**** Excerpt provided

Unprecedented change has unfolded in Southeast Asia as well, especially in Myanmar, formerly called Burma.

But do not get your hopes up that a succession in leadership in North Korea might result in the kind of sweeping reforms now taking place in Myanmar since elections in November 2010 transferred power for the first time in 20 years to a civilian government.

A senior U.S. policy expert on Southeast Asia visiting Seoul cautioned government officials, foreign envoys and policy experts against drawing too many parallels between changes taking place in Burma with the new leadership in North Korea.
 
David Steinberg David Steinberg

“However much we may search, there is no algorithm to define the steps that might be taken to achieve the goals of political and economic reform in either Myanmar or North Korea,” Georgetown University professor David Steinberg said in a policy paper from which he based opening remarks at a day-long talk in Seoul, Tuesday.

Steinberg has written extensively on Myanmar and is widely regarded as a expert on the country and Southeast Asia in general.

Burma changed when civilian President Thein Sein assumed power from the military government after peaceful elections in November 2010, one of only two examples in East Asia ― Taipei is the other, of top-down democratization, Steinberg said in his opening remarks.

There were reasons for government officials and policy makers to connect the two countries.

North Korean agents used Myanmar in a botched assassination attempt against South Korean strongman Chun Doo-hwan in 1983. More recently, there were a slew of accusations that the two countries worked together to build underground facilitates in Myanmar’s new capital of Naypyitaw and that they cooperated on missile technology including a state visit to Pyongyang by a top Myanmarese military commander.

But officials in Seoul and Washington should not count on similar top-down changes taking place in Pyongyang, Steinberg said.

********
**** Information provided

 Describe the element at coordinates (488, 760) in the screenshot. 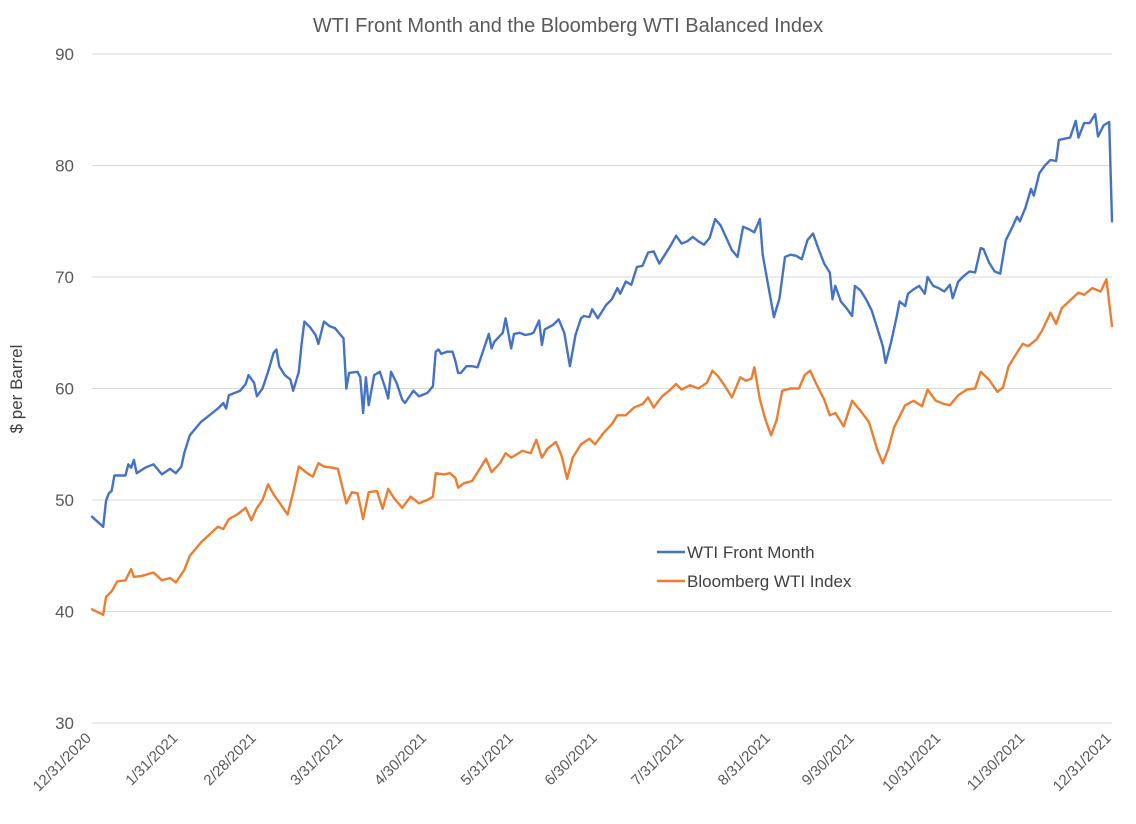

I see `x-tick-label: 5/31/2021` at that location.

********
**** Information provided

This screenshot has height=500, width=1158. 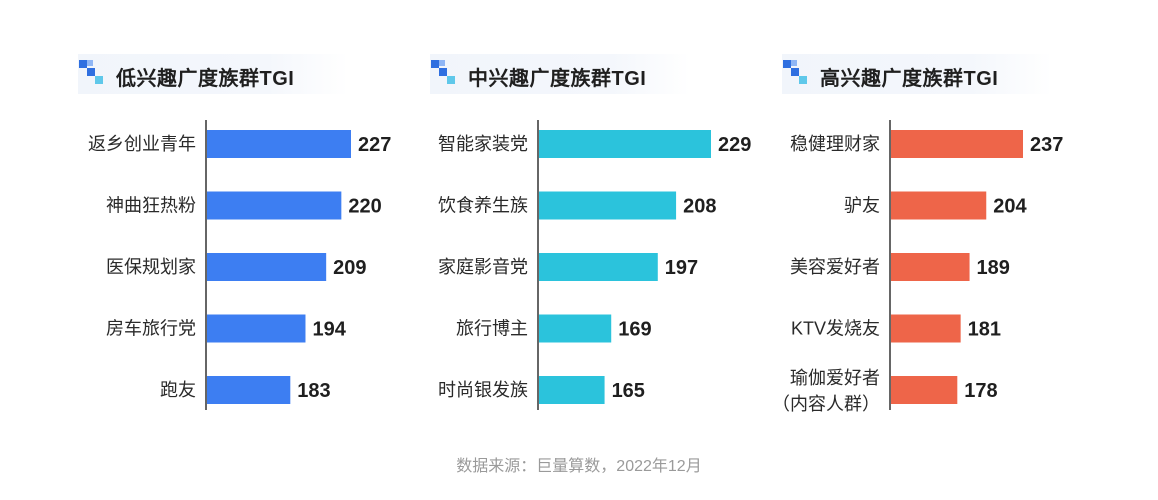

********

• **Problem requirements**: Please continue the news piece about Myanmar's reforms and North Korea's leadership change, starting after its last sentence.

• **Written answer**:
Not all tyrannies are alike

Grouping North Korea and Myanmar was begun by Condoleeza Rice, then U.S. Secretary of State designate, when she described the two Asian nations as “outposts of tyranny” during her Senate confirmation hearings in January 2005.

Her description was likened at the time to former U.S. President George Bush’s “axis of evil” speech in which he grouped together Iraq, Iran and North Korea, but she excluded Iraq and added Cuba, Belarus and Zimbabwe.

Although both countries are basically tyrannical, their tyrannies differ in terms of magnitude, said Steinberg, and that actually makes a crucial difference.

“I am wearing the Burmese colonial riflemen tie over the advice of my wife, because I thought it appropriate considering the theme of today’s meeting,” Steinberg said at the start of his speech.

His point was that not everyone in the military in Myanmar is bad and U.S. experts should not view the military monolithically.

“Analysts in the West suffer from a kind of myopia when it comes to the military in Burma,” he said.

“They were surprised when President Thein Sein initiated reforms in 2010, but they should have known that there were always people within the military who wanted change but could not do it because of the leader of the country up to 2010.

U.S. sanctions against Myanmar and North Korea are totally different as well. Under Bush and Clinton, U.S. sanctions were applied with the aim of regime change. In the case of North Korea, it is aimed at denuclearization, he said.

Sanctions against Myanmar were aimed at closing the country off and sanctions against North Korea are aimed at opening the country up.

Sanctions did not play a role in initiating sweeping reforms in the country, Steinberg, said.

For policy makers in Seoul and Washington and North Korea watchers everywhere, the question remains whether sanctions can work to pressure Pyongyang into giving up its expanding stockpiles of nuclear weapons.